EXERCISE OBJECTIVE | In the data that follows, find the line with "Financial and Performance Data (433, 1276)"; transcribe it, every later line up to the one with "Vulnerability Disclosure Policy (693, 1176)", and that line as well, exactly and with no others.
== Segment start ==
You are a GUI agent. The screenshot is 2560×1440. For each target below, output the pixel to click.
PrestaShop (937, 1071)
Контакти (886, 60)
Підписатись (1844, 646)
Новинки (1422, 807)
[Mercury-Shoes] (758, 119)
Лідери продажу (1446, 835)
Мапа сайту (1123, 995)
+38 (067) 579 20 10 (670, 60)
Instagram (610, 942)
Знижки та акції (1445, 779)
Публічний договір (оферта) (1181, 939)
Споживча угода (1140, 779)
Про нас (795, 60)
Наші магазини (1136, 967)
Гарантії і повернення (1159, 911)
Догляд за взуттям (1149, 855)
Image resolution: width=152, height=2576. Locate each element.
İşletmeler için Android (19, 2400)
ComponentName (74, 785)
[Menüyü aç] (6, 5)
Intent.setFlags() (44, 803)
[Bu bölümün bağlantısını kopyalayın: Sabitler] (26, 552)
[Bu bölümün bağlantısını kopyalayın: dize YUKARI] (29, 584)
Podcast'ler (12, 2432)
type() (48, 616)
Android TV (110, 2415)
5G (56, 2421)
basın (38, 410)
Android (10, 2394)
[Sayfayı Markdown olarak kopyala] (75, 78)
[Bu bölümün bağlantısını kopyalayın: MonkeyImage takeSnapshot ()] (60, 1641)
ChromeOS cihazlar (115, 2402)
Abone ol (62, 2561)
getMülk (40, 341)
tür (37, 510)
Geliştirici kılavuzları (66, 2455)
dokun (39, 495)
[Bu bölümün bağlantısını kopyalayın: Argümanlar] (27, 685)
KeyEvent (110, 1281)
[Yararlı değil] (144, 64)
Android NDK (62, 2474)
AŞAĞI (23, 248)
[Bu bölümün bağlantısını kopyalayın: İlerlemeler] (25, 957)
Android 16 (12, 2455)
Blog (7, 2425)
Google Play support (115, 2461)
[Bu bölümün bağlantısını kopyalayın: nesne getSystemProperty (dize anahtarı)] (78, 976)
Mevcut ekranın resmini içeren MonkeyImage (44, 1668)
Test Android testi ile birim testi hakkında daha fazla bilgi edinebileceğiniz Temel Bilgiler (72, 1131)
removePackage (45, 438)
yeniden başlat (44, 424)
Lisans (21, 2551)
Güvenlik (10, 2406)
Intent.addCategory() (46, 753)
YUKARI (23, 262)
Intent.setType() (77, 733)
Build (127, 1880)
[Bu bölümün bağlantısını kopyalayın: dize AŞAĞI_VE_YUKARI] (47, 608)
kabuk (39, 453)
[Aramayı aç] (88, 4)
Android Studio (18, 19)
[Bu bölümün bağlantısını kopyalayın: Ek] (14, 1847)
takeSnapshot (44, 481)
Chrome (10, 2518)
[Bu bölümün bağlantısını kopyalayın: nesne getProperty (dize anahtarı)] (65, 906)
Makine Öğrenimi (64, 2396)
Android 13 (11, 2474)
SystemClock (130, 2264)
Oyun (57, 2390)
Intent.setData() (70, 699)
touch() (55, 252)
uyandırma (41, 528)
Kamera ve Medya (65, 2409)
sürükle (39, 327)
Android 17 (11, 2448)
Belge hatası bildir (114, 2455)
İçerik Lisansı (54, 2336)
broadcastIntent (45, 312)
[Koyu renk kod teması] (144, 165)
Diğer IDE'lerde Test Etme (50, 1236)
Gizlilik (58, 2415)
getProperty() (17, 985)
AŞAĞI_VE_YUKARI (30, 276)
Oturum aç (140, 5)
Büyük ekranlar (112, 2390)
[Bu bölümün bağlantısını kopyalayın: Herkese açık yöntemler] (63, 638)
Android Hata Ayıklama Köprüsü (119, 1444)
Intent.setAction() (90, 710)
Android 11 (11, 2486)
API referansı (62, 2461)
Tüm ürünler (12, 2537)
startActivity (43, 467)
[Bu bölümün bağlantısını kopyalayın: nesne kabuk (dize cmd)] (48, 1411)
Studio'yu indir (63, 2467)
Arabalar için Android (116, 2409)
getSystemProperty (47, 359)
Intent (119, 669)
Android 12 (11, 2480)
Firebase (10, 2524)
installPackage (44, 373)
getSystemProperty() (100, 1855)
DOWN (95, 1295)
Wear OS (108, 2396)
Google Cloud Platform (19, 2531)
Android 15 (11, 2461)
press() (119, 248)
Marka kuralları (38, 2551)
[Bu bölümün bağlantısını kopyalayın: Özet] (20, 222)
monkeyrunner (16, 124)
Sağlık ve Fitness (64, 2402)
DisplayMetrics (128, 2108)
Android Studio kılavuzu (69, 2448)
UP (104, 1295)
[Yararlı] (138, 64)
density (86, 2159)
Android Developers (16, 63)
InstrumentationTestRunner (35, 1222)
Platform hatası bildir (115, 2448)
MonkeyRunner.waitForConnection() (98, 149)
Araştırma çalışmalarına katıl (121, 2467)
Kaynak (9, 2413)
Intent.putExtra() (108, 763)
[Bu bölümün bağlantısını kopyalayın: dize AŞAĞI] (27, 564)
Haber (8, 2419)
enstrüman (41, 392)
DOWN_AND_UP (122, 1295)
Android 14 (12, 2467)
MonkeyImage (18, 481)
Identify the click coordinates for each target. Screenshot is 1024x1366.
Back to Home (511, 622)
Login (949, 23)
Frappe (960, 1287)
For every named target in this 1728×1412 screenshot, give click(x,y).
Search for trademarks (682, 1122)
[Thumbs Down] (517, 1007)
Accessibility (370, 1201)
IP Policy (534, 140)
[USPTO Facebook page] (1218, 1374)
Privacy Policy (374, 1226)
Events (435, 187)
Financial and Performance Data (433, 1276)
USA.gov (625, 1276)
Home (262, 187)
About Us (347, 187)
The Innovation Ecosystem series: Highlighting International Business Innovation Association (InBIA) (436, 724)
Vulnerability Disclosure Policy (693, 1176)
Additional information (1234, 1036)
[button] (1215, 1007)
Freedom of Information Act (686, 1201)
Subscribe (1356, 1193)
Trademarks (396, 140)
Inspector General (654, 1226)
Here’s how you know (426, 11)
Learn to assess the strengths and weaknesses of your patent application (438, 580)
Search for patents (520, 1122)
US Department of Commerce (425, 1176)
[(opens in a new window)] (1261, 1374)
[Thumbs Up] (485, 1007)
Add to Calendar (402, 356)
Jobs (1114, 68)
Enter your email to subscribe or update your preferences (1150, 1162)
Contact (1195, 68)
== Segment end ==
EXERCISE RESULT |
Financial and Performance Data (433, 1276)
USA.gov (625, 1276)
Home (262, 187)
About Us (347, 187)
The Innovation Ecosystem series: Highlighting International Business Innovation Association (InBIA) (436, 724)
Vulnerability Disclosure Policy (693, 1176)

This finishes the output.